Because of the restrictions of the conservation area, the design deliberately concentrates on the reorganisation of the interior and its relationship to a split-level roof garden. The external treatment only hints at the less orthodox spatial arrangement inside, where a new CNC-fabricated timber structure is inserted into the old terrace shell.
The project is fabricated from a series of 5-layer laminated 18 mm plywood ribs, cut using CNC technology and fitted within the existing building. A steel frame holds back the external walls, allowing the timber sectional objects to define the new interior organisation.
The sectional objects are related to one another as a continuous inhabited system. Their tops form a singular split-level roof terrace, while below they organise bedrooms, storage, circulation and compact living spaces. The roof garden creates two distinct outdoor conditions: one lower, more intimate garden room, and one higher terrace with open views towards the skyline of London.

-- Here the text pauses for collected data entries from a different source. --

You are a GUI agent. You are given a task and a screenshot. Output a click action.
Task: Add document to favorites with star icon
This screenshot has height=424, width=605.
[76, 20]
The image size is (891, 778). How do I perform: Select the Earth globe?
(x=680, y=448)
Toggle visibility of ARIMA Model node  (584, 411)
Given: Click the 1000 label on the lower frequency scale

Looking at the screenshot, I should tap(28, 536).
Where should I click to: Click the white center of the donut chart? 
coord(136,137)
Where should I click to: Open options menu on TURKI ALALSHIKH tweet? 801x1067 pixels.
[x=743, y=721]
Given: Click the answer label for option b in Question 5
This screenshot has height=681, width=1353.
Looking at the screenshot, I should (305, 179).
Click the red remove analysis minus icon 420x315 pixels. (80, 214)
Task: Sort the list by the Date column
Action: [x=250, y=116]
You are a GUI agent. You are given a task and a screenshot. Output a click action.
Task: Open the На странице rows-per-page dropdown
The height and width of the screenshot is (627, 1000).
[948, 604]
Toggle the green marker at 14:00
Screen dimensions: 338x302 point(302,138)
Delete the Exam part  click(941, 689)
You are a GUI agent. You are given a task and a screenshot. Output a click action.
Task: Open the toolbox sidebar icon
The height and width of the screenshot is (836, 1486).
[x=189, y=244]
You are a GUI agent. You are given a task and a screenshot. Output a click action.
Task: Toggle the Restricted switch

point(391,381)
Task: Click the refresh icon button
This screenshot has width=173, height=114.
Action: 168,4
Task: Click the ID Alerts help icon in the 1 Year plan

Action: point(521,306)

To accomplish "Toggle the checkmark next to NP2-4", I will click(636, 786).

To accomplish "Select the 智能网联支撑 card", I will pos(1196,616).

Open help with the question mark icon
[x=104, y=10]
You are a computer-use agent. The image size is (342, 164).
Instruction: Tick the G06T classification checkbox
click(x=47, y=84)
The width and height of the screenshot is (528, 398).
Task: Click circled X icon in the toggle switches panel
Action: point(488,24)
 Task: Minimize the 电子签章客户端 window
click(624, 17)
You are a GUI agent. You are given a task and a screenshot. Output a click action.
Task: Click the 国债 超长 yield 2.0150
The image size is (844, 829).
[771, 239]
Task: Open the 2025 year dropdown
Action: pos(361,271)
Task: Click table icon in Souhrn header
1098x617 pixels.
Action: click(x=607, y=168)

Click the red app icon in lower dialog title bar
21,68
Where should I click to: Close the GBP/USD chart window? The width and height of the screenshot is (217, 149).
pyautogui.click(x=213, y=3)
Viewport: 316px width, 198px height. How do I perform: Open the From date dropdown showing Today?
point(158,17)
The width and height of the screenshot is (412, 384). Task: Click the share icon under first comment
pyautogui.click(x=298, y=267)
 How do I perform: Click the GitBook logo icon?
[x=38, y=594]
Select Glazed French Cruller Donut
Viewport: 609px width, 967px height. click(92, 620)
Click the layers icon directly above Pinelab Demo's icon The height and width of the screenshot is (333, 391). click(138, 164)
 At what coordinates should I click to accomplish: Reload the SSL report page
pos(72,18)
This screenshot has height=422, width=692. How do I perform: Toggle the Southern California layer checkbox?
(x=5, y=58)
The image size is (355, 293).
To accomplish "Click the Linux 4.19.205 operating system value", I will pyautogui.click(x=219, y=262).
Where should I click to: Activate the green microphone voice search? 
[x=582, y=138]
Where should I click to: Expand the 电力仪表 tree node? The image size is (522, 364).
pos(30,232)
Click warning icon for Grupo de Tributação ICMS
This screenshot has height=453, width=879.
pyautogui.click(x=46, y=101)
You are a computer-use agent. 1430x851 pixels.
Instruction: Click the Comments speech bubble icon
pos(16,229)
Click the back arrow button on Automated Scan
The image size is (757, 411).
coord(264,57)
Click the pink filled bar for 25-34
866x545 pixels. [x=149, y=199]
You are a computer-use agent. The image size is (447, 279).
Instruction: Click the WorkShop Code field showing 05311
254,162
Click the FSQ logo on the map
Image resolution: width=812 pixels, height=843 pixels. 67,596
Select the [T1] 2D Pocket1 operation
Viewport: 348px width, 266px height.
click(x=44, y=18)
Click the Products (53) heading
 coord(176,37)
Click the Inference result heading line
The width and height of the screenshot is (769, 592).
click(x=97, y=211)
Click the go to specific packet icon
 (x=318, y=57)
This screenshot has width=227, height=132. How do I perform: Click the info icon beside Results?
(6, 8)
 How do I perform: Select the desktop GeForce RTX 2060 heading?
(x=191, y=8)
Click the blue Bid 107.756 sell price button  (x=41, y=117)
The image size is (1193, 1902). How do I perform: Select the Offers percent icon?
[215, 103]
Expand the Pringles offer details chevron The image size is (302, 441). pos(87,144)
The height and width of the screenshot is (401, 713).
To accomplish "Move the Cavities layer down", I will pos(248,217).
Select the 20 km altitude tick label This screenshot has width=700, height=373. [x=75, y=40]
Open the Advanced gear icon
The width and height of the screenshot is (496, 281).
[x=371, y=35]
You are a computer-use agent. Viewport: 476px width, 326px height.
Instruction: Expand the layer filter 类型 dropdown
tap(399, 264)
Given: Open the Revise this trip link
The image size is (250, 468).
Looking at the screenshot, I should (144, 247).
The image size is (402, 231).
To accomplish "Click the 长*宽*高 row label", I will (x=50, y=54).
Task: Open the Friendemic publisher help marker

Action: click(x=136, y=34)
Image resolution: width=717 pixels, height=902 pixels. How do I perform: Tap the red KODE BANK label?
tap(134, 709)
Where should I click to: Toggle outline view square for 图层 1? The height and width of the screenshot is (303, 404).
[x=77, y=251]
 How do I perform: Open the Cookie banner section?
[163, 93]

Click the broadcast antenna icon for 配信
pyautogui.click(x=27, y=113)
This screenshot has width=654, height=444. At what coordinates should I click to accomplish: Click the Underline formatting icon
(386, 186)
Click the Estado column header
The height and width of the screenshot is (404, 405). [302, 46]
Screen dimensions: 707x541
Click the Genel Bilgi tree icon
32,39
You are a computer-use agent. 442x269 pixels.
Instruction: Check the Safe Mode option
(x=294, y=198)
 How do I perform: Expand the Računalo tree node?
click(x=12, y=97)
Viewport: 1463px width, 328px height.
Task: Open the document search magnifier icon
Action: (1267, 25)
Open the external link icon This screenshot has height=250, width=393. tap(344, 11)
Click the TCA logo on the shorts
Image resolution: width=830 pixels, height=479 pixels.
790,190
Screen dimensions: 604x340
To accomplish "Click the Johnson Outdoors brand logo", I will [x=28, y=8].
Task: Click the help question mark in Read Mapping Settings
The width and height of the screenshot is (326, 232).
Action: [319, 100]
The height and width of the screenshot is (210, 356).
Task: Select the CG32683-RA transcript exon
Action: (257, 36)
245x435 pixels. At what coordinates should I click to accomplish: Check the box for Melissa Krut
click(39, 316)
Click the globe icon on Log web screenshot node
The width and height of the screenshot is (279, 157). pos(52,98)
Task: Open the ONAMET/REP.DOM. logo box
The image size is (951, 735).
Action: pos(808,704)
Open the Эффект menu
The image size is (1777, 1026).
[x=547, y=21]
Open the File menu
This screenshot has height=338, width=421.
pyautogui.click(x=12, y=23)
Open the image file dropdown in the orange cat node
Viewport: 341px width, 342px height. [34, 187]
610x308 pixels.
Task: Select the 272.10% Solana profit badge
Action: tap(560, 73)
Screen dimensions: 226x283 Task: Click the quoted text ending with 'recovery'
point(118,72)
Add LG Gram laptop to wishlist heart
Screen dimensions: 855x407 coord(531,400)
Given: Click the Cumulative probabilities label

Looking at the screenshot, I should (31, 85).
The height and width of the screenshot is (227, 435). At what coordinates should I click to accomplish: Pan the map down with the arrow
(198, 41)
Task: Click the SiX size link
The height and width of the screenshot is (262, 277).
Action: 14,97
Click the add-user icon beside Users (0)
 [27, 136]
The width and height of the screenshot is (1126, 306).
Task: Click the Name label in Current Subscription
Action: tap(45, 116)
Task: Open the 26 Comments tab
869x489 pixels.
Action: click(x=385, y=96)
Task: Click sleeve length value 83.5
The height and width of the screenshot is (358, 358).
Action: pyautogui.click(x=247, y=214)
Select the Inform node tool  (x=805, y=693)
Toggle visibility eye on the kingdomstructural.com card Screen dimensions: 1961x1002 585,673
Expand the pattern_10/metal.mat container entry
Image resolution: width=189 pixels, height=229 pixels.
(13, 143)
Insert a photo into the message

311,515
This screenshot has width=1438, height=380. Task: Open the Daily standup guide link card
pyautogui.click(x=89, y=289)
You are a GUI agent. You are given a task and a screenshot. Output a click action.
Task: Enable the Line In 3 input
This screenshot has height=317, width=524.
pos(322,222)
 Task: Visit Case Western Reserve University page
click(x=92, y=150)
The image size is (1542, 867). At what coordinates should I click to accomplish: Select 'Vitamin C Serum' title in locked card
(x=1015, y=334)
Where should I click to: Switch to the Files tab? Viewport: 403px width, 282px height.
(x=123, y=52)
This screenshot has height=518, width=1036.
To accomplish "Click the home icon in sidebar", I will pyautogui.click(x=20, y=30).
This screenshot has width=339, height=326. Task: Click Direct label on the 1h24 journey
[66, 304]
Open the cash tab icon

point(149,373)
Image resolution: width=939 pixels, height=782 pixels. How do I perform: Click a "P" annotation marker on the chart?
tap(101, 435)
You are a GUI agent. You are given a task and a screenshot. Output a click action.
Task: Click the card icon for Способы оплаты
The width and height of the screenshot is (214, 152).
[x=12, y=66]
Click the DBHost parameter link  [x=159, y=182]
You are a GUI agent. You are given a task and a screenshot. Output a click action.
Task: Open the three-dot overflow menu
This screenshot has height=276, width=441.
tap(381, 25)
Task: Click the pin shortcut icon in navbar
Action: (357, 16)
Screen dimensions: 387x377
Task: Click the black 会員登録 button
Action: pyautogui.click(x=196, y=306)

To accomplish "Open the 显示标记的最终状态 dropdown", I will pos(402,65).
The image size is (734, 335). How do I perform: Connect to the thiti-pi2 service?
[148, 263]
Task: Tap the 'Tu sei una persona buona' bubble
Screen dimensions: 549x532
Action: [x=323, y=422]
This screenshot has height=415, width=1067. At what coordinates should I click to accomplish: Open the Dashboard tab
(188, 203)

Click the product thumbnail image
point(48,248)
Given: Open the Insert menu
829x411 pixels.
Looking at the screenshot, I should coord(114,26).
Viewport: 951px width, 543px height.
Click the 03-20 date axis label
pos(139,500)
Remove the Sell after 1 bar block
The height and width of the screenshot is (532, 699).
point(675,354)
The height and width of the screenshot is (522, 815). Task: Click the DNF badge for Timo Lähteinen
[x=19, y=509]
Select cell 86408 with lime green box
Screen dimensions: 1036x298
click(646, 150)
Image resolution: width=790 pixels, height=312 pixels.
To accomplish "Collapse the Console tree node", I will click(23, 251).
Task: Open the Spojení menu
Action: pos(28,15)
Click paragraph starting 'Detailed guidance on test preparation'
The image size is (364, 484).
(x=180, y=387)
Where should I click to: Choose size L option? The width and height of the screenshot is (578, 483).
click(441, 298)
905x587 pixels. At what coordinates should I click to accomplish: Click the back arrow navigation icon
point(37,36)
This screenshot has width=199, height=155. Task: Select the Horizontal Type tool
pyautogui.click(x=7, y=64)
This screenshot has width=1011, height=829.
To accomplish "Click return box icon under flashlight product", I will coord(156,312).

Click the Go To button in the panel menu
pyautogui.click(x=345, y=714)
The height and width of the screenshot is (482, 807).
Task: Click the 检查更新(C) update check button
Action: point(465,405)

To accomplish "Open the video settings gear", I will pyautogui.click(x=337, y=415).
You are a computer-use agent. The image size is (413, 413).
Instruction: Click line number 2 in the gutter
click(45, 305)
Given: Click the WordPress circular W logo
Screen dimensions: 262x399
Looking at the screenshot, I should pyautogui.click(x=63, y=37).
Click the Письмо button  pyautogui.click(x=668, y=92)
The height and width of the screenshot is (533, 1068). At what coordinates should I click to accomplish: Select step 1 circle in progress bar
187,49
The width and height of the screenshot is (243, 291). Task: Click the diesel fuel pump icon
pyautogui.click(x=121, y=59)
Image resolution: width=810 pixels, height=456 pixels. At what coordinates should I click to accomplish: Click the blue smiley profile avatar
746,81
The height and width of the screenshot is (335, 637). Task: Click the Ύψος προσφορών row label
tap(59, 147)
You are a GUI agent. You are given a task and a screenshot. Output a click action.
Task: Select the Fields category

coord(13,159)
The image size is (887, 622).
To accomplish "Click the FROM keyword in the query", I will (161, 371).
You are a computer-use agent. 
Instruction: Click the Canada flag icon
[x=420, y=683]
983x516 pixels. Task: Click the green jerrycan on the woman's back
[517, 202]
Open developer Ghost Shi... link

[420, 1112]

The interior is extremely compact and highly integrated, with bespoke storage and fitted elements taking inspiration from yacht design. Every available surface is used carefully, turning the small maisonette into an intensified domestic landscape where structure, furniture, storage and circulation become part of the same architectural system.
Nested House V1.12 explores how digital modelling, CNC fabrication, laminated plywood construction and sectional spatial organisation can transform a constrained urban dwelling into a precise and inhabitable architectural insertion.